Author: Dr. Walid Abdul Hai
When reviewing the literature on the interpretation of the movement of history, we find two underlying approaches in all texts. One approach focuses on the general trajectory of historical movement, which involves tracking mega-trends and then linking these mega-trends to explain the movement and establish a foundation for future projection based on this interconnection. This forms the holistic approach, which is based on the specific idea that the sum of the interactions of the mega-trends in history is greater than their mathematical sum.
The second approach is based on segmenting historical sectors and isolating them one by one, attempting to understand the underlying logic in their essence and then applying this understanding to their "common" aspects. This is the reductionist approach, which I claim is gradually fading, albeit with some procrastination.
Let us consider the mega-trends in history and highlight the most prominent ones, noting that these trends are increasing and have not known any general regression, necessitating an observation of the general movement of history through them and their interactions, while not forgetting that the total interactions are greater than their familiar mathematical sum.
1. **Continuous Increase in World Population:** There has never been a single day in all of history where the "total" world population decreased. Wars, epidemics, and natural disasters have reduced the population of a specific country or region, but the overall global population at that moment was increasing. World War I and II each claimed tens of millions of lives, but the populations of Africa, Asia, and Latin America were increasing at a rate exceeding the annual death toll from the wars, not to mention the continued births in the war-affected societies themselves.

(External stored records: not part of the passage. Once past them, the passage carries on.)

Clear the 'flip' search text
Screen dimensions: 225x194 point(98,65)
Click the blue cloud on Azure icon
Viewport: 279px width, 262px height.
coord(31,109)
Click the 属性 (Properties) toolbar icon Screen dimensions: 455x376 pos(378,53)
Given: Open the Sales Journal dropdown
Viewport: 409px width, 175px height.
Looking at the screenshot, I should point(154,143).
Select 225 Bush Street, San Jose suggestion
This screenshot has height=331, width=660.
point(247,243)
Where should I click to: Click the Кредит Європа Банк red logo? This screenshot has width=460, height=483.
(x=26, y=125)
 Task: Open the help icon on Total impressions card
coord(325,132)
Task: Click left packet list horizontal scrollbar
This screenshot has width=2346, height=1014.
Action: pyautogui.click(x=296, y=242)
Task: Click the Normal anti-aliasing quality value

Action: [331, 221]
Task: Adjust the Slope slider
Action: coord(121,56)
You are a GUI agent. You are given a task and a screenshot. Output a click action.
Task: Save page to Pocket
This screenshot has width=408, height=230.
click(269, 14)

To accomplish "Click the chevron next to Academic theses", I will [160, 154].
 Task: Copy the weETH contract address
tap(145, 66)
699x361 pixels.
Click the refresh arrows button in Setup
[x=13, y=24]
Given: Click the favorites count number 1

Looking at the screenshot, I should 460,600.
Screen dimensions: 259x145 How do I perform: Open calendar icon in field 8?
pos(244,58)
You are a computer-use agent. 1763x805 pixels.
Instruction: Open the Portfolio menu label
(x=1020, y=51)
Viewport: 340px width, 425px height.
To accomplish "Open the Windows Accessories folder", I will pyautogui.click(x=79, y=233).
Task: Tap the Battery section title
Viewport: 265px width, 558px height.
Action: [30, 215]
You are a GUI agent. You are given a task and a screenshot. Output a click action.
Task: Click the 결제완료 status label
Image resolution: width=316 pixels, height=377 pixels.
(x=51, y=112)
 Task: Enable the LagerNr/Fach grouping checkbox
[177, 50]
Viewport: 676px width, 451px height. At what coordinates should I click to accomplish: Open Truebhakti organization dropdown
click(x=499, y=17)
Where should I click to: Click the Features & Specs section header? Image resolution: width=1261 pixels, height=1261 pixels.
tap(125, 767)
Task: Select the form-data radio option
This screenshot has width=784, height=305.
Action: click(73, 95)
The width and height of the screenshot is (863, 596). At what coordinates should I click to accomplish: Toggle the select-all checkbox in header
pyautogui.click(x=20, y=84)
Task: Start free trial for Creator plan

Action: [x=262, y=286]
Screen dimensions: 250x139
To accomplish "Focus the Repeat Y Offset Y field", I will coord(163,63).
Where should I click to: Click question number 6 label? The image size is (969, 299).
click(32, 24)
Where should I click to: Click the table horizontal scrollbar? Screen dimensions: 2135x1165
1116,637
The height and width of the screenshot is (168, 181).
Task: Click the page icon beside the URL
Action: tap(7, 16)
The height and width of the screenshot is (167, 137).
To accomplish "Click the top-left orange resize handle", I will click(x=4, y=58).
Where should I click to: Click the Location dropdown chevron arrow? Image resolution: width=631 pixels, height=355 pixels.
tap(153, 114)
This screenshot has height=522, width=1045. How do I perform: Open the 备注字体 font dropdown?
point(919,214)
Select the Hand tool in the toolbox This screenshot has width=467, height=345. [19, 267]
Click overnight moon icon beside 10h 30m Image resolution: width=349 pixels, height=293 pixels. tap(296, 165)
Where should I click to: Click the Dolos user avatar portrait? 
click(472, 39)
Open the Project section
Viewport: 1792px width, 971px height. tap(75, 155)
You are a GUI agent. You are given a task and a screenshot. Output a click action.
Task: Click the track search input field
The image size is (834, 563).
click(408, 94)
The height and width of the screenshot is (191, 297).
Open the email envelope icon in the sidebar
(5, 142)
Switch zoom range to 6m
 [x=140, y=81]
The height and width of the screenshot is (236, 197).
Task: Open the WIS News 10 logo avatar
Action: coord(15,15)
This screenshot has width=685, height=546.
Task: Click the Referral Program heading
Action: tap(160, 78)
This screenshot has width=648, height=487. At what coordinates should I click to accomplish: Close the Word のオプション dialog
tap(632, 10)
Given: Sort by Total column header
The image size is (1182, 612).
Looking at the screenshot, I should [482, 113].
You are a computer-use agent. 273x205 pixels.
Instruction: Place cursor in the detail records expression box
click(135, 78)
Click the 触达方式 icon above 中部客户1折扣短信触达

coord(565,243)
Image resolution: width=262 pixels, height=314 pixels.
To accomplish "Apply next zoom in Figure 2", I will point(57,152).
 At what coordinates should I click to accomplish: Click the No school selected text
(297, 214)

2. **Accumulation of Scientific Knowledge in Various Fields:** Can anyone point to a single day where the volume of scientific knowledge was less than the previous day? Every individual or collective discovery, theory, methodology, or technique evolves daily. A glance at the machines around you—whether in warfare, transportation, communication, medicine, production patterns, social or human theories, arts, or even game development—suffices. This evolution is responsible for changing the superstructure of all societies, albeit with varying levels of change. The scope of war in the era of sharpened stones is by no means the same as in the era of intercontinental missiles. A world where people did not know the appearance of their ruler is different from one where they see him getting pelted with rotten eggs. The speed of horse running is not the same as moving faster than the speed of sound, and a society where a man heard of a woman is different from one where he sees her completely naked.
3. **Global Gross Domestic Product (GDP):** All economic historians agree that the global GDP over the past two thousand years has never regressed in its overall trajectory. It might decline in a country or region but increases in another, especially since population growth and scientific development reinforce this increase. It may lag for a short period but then resumes at a higher pace than before and exceeds the previous total. Over the past five centuries, the global GDP has increased more than 350 times.
4. **Interconnection and Communication Between Societies:** When ancient historians spoke of the "world," they only had Asia, Africa, and Europe in mind. The concept of the world became complete after 1492 with Columbus, and then the interconnection, communication, interaction, trade, and cultural exchange—whether peaceful or warlike—began to increase until we reached the current stage where the term globalization emerged, and the era of the end of the separation between time and space began, as Anthony Giddens called it "Time-space Distanciation." We have indeed become a single village, a process that has not stopped for even a moment.
5. **Value Evolution:** This last mega-trend is perhaps the most complex and controversial. However, shedding the projections of a subjective value perspective indicates that the evolution of values is a major trend in the movement of history. Slavery no longer exists in its previous quantity and quality. The status of women is not the same, workers' rights have changed, the deification of rulers is eroding, and democracy is expanding. But the residues of history make progress in this direction more complex and elusive, yet the general outcome aligns with the previous four trends.
If you place the previous five mega-trends in a matrix and attempt to track their mutual influence, you will find they explain major transformations in the world politically, economically, socially, and technologically. They explain wars and peace, the rise and fall on the ladder of international powers, and elucidate pollution and art simultaneously, as well as the evolution of values and their elusiveness.